Федор пожал плечами и ответил почти возмущенно, но негромко:
– Дак вы, поди, на техниках ехали. Не дома сидели… – И отвернулся в свою очередь, а потом снова уставился на брата с пристальным прищуром: – Вы в четверг утром че делали?
– Так… – сказал Мефодий, который был за дядю потому, что иначе оказывался вороной.
– Это когда было? – подал голос Лева.
– Так… Да в четверг! Как раз в середу Ла́баз соболя обдирал. Еще рейсовый был. Че вы мне рассказываете? – напер Федор.
– Ну вот, тятя! – почти крикнул Мефодий. – Мы как раз мясо вывозили, на двух «буранах».

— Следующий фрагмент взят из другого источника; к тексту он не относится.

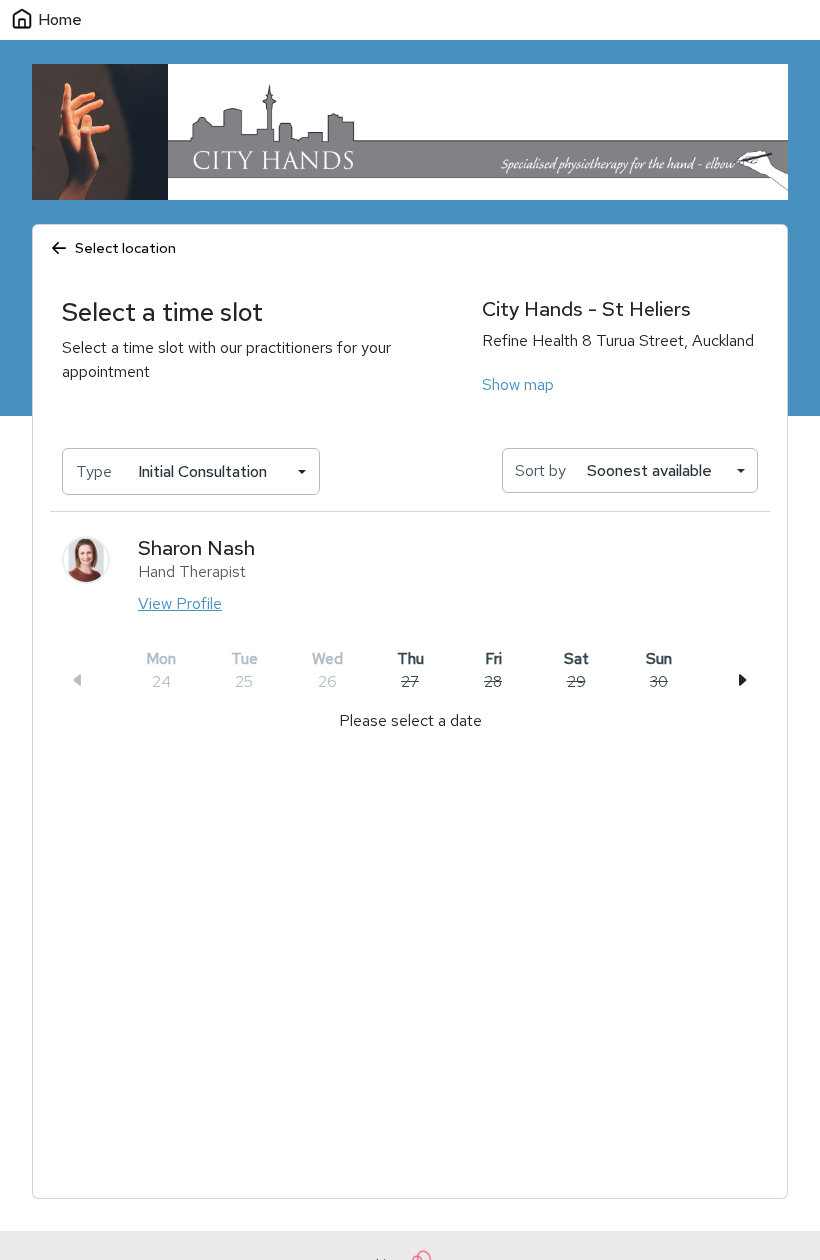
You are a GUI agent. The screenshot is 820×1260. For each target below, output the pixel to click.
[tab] (410, 670)
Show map (518, 384)
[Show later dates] (742, 680)
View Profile (180, 603)
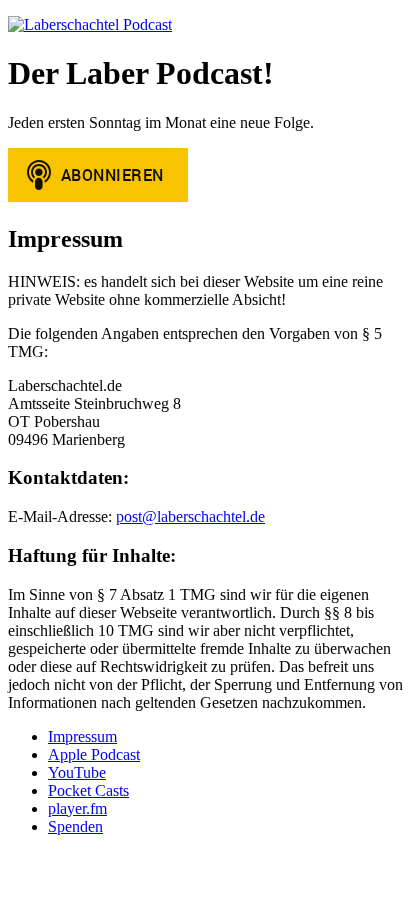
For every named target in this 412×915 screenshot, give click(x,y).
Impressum (82, 736)
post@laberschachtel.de (190, 516)
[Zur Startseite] (90, 24)
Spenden (75, 826)
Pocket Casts (88, 790)
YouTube (77, 772)
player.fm (77, 808)
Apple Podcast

– Ну! – развел руками и почти презрительно воскликнул Федор. – Вы еще с утра Перевальному сказали, что в две технике поедете.
Гурьян сосредоточенно посмотрел на каждого из сыновей. И вдруг выпалил:
– Дак обожди. Какая релюшка, если ты слышал? И Фодя рацию проверил – работат!
Гурьян глядел облегченно и почти весело.
– Дак она работала, – очень спокойно и нехотя-торжественно ответствовал Федор и отдельно, мягко-мягко, как в папиросную бумажечку, завернул: – Только на прием. – И добавил уже заедливым, сорным тоном: – Вы че, не знаете, как релюшка крякат?!
Гурьян с недовольством поглядел на сыновей, будто они во всем виноваты.
– Дак погоди, а… – все недоумевал Гурьян, – дак а как ты обратно-то? Че, без лыж?
– Но. По своей дороге прибрел сюда, слава богу. Правда, умучился. Вчера как раз. А седни туда ездил ишшо.
– Как вчера? А… че так долго-то?
– Да лежал пластом, – сердито сказал Федор. – Спину так скрутило, что ни вздохнуть, как грится, ни выдохнуть. Видать, продуло у вертолета.
– Но, продуло… – покладисто и уже даже завороженно кивнул Мефодий.
– Но, – невозмутимо продолжил Федя, – просифонило, пока бродком по корге брел, не одетый добром, еще так повернулся неладно, ка-а-ак вступит. Когда залезал, упал, короче, за порог-то схватился, а бортмешок этот дерганый, трап вытаскивал и мне на палец как раз бросил. – Федор кивнул на палец. – Сойдет теперь ноготь.
Гурьян молчал, только часто смаргивал.
– Ну и как у вас охота нынче? – победно сменил ветер Федор.
– Да так-то ничо, – неопределенно ответил брат.
– Я почему спрашиваю, – уверенно и обстоятельно заговорил Федор, – у меня нынче-то совсем плохо, сам знашь, да еще, слушай, соболь какой-то хитровыдуманный завелся – четыре путика обчистил. Че-ты-ре. – Он показал на пальцах.
Мефодий с Левонтием буквально подались вперед лицами.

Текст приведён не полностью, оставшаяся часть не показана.